You must address your sabotaging thoughts such as "black/white" thinking. Until you do, every program will have the same result of temporary adherence to the program with predictable mistakes being made that are seemingly random in nature. Statements such as, "When I get stressed I will eat... when I'm upset I will eat... I ate poorly today so there is no point on getting back on track..." Our feelings and emotions whether we realize it or not are often on a loop. There are certain times of our lives where we are stressed, angry, tired, irritable, sleepy, annoyed, or even happy for that matter ("I did a good job so I deserved that treat). Food cannot be our go to in response to automatic negative thinking, sabotaging thoughts, or emotions. It is not a matter of not having a response to those feelings, it's just a matter of eliminating food as in option. Go for a walk, listen to music, draw, play a comedy tape, run a bath, call a friend, anything that causes you no negative harm and that includes food that will affect you negatively.
I feel very blessed to be a therapist but what was not included within my training was a true understanding of the brain. How the brain works and what could be affecting or manipulating the brain to follow one destructive pattern versus another.
It is for this reason that I recently became certified through Dr. Amen. Through his brain scans, Dr. Amen has identified how the different brain lobes are responsible for the different behaviors that present to me as a therapist. There are seven variations of anxiety and depression, seven ADD, six addictive patterns, and five types of overeating or emotional eating brain types.
Now before you think about which one best fits you, you must understand that you may have more than one type. Depending on what has happened to your brain (car accident, dehydration, neurotoxins, etc.), your potential problems could be a result of several layers of problems.

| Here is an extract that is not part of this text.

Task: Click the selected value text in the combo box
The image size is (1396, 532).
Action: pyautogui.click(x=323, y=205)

What does this mean for you?
There is a direct correlation between your ability to follow a program, complete a program, and stay on program and your brain type. I would never assume that you or any of my Divas are unmotivated, undisciplined, chronic, or resistant the way that a therapist might as these are all therapy terms. I know that it’s just a matter of identifying where your brain is not firing as well. Once I know that, I can address your specific problem with a specific nutrition program, specific exercise program, and specific therapeutic intervention.
For example, if you are a type 6 then you are going to be more emotional and need more carbohydrates in your diet due to low serotonin. If you are a type 3 (impulsive/compulsive) you are going to more fat and protein in your diet and less carbohydrates.

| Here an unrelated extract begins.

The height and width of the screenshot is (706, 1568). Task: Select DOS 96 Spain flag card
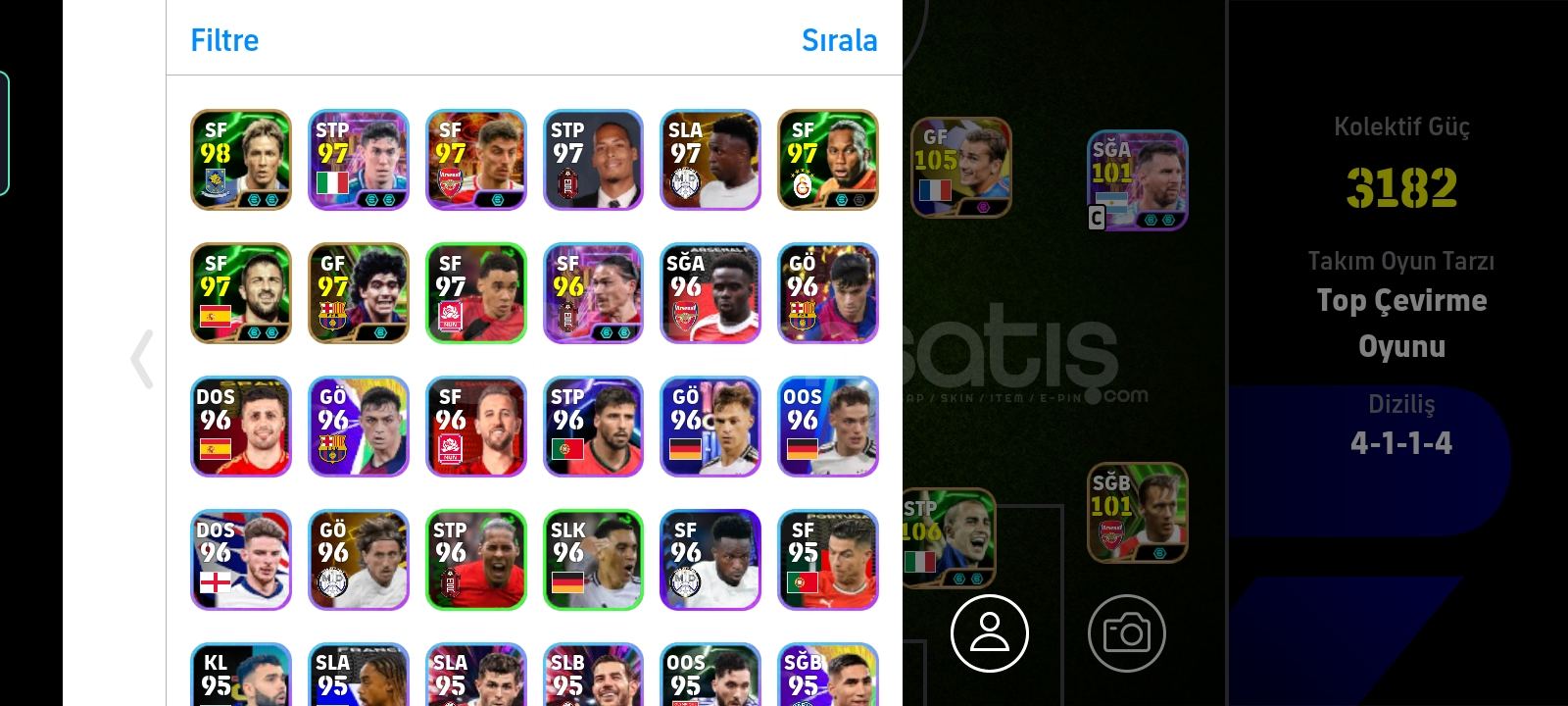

Your software is what you’re actually thinking and your hardware is your actual brain. In order to successfully motivate yourself to workout, say no to junk food, and follow your meal plan, you are going to need high functioning software and hardware. The typing, brain scans, and questionnaires allows me to improve your software and hardware so that you have the necessary skills to achieve long term fat loss and positive overall life changes.